### Text passage
Talking Monday with reporters, House Speaker Brian Bosma, R-Indianapolis, tempers expectations for major education policy changes stemming from Tuesday's massive "Red For Ed" rally at the Statehouse.

INDIANAPOLIS — The 15,000 Hoosier teachers expected to rally for higher wages and school accountability changes Tuesday at the Statehouse should not anticipate immediate action by the General Assembly on either priority.

That's the message from the Republican leaders of the Indiana House and Senate, who said Monday they plan to use the massive "Red For Ed" event to educate the educators about the efforts lawmakers already have made to boost teacher pay and improve Indiana schools.

"All we can do is give the message, give the facts, and we'll have to let people make up their own minds. Currently, teachers only hear what their association lets them know," said Speaker of the House Brian Bosma, referring to the Indiana State Teachers Association labor union to which many Hoosier teachers belong.

### Data rows
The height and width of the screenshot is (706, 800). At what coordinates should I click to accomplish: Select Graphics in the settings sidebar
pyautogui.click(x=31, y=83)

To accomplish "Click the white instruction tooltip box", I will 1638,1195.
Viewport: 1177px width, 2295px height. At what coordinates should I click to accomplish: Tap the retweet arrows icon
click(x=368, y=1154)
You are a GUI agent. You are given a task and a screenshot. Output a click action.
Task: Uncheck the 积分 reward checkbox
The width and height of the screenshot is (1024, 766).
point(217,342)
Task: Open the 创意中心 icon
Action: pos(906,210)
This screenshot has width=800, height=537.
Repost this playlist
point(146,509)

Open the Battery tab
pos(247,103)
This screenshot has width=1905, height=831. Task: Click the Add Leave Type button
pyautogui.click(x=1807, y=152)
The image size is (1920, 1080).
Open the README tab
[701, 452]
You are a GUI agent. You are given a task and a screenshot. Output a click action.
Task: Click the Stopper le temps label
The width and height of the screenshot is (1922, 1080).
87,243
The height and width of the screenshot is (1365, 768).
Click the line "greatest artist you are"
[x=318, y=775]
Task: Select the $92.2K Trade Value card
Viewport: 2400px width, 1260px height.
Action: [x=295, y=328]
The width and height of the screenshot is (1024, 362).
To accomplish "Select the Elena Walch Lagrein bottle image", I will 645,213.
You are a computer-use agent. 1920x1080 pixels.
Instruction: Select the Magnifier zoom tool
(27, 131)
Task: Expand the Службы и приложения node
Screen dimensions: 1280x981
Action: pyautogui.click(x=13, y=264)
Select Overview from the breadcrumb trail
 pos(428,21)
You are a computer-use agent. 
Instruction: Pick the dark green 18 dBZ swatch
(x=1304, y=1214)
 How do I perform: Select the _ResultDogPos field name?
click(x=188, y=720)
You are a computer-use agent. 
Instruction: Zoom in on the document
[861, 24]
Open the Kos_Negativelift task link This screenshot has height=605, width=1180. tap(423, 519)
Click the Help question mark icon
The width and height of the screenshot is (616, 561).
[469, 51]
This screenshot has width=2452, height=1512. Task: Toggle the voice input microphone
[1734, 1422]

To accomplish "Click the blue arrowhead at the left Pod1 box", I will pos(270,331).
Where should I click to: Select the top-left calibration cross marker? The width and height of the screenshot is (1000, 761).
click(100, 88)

### Set of tasks
- A) Reproduce the passage on the Red For Ed rally in full, word for word.
- B) In the records, rename "screenshot" to "capture" from the line with "This screenshot has width=1905, height=831." up to and including the line with "[x=318, y=775]". Output only those lines, with nothing else changed.
The passage and the records have no connection to each other.

### Set of answers
- A)
Talking Monday with reporters, House Speaker Brian Bosma, R-Indianapolis, tempers expectations for major education policy changes stemming from Tuesday's massive "Red For Ed" rally at the Statehouse.

INDIANAPOLIS — The 15,000 Hoosier teachers expected to rally for higher wages and school accountability changes Tuesday at the Statehouse should not anticipate immediate action by the General Assembly on either priority.

That's the message from the Republican leaders of the Indiana House and Senate, who said Monday they plan to use the massive "Red For Ed" event to educate the educators about the efforts lawmakers already have made to boost teacher pay and improve Indiana schools.

"All we can do is give the message, give the facts, and we'll have to let people make up their own minds. Currently, teachers only hear what their association lets them know," said Speaker of the House Brian Bosma, referring to the Indiana State Teachers Association labor union to which many Hoosier teachers belong.

- B)
This capture has width=1905, height=831. Task: Click the Add Leave Type button
pyautogui.click(x=1807, y=152)
The image size is (1920, 1080).
Open the README tab
[701, 452]
You are a GUI agent. You are given a task and a capture. Output a click action.
Task: Click the Stopper le temps label
The width and height of the capture is (1922, 1080).
87,243
The height and width of the capture is (1365, 768).
Click the line "greatest artist you are"
[x=318, y=775]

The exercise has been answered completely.